妹は牧師を前にした男の「懺悔」に畏怖したという。

なぜこんなにも熱狂するのか。不思議でたまらなかったのだ。

彼にとっては神は人生の依り代であったのだけれど,妹からすればそれは理解しかねる行為だったのだ。

 

日本人は宗教に関心があまりないと言われている。

しかし,先日友人から興味深いデータを突きつけられた。

それは,1950年代と2000年代と比べて,①信仰心は下がっているが,②死の世界を信じる割合は増加しているというものだった。

個別に検討していこう。

①信仰心は下がっている

これはおそらく近代の合理主義により説明できる。

宗教の信仰そのものが元々興味が薄かったことがさらに進行したのだ。

信仰したところで現実が変わらないということが大半の日本人にはわかっている。

 

②死後の世界を信じる割合は増加している

①からすれば半ば奇妙なのではなかろうか。

仏教では輪廻転生,キリスト教では天国と地獄と死後の世界は備わっている。

しかしながら現実の信仰は下がっている。

これをどのように捉えればいいのか。

蓋し,「再魔術化」が進行しているのではないか。

それも,「非合理」と我々が捉える宗教の「亡霊」が侵食しているのかもしれない。

昨今の日本における鬱病患者の増加,減少しない自殺者の存在を見ると,ルサンチマンを抱えているように見える。

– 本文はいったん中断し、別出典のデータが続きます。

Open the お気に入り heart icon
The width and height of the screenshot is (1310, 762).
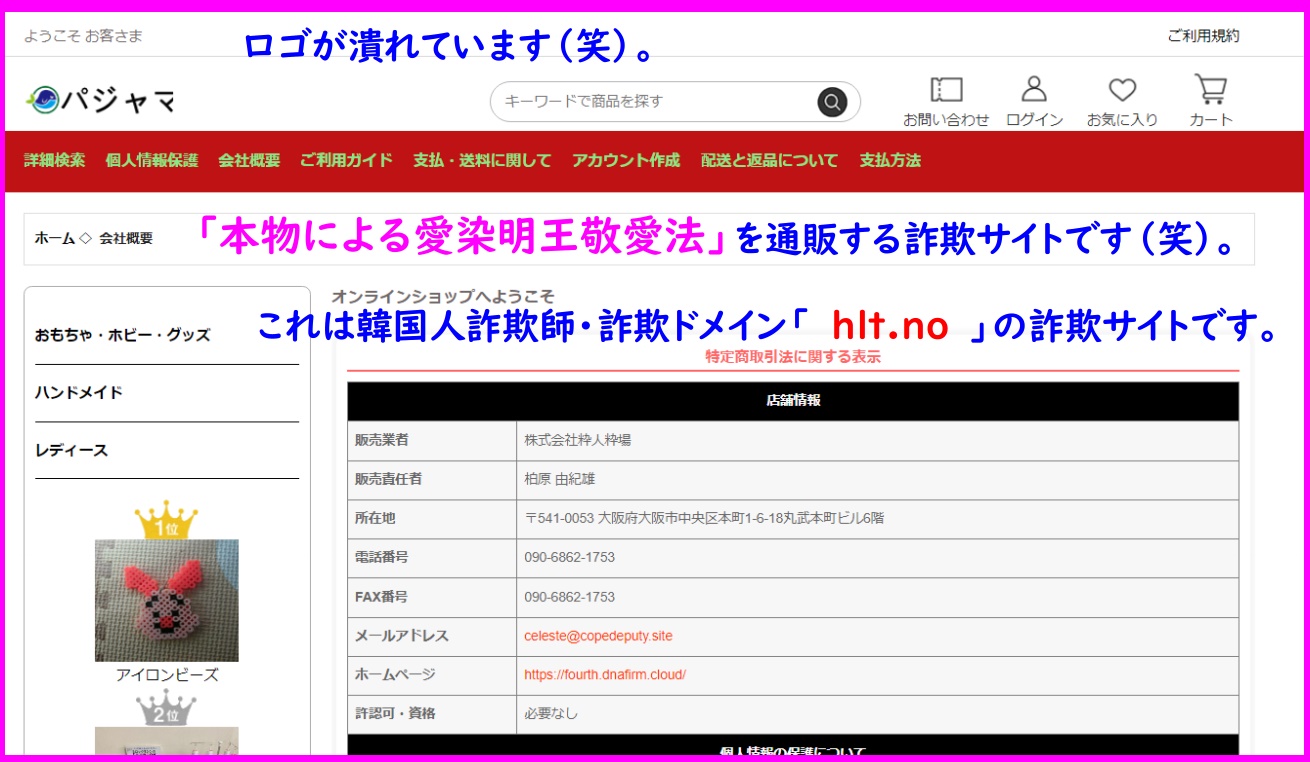1122,91
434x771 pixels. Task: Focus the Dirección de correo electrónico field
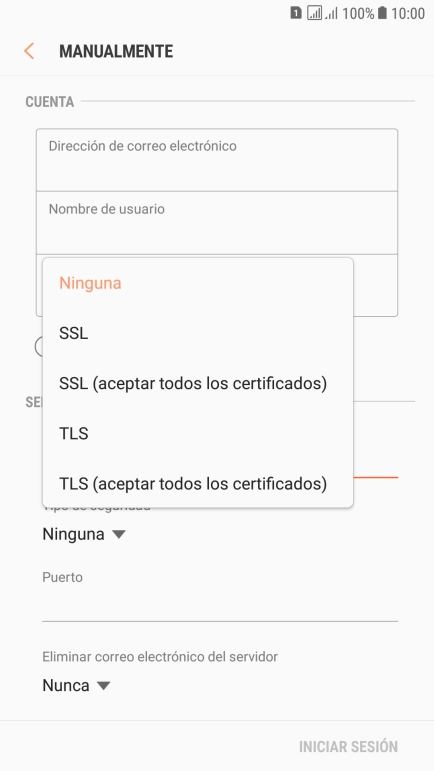pyautogui.click(x=217, y=160)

救いようのない,あるいは出世できない世の中に見切りをつけたい。そんな人間は一定数いるのではないか。

死後の世界なぞ「合理的」な説明ができないのに。

 

妹の畏れはもっともだ。

しかしながら,日本においても突き詰めれば根拠のない言説が一定数支持されている。

貨幣もそうだ。これは社会構成員の共同幻想に他ならない。

 

殉教に対して世界はあまり良い感情を持たない。

これは無関係な人間を巻き込むという批判ももちろんあるだろうが,大半の人間は自分の命を差し出すほどの信仰の熱狂さになにか自分が所属している社会とはかけ離れたものに写るからなのだろう。

 

社会システムの外から見れば人間が構成する社会なぞ全て同じ論理なのだ。

何か超越なもの(大澤真幸からすれば「第三者の審級」)を媒介にして社会は成立している。

その媒介が貨幣か,神か。はたまた法か。それだけの違いに過ぎないと思う。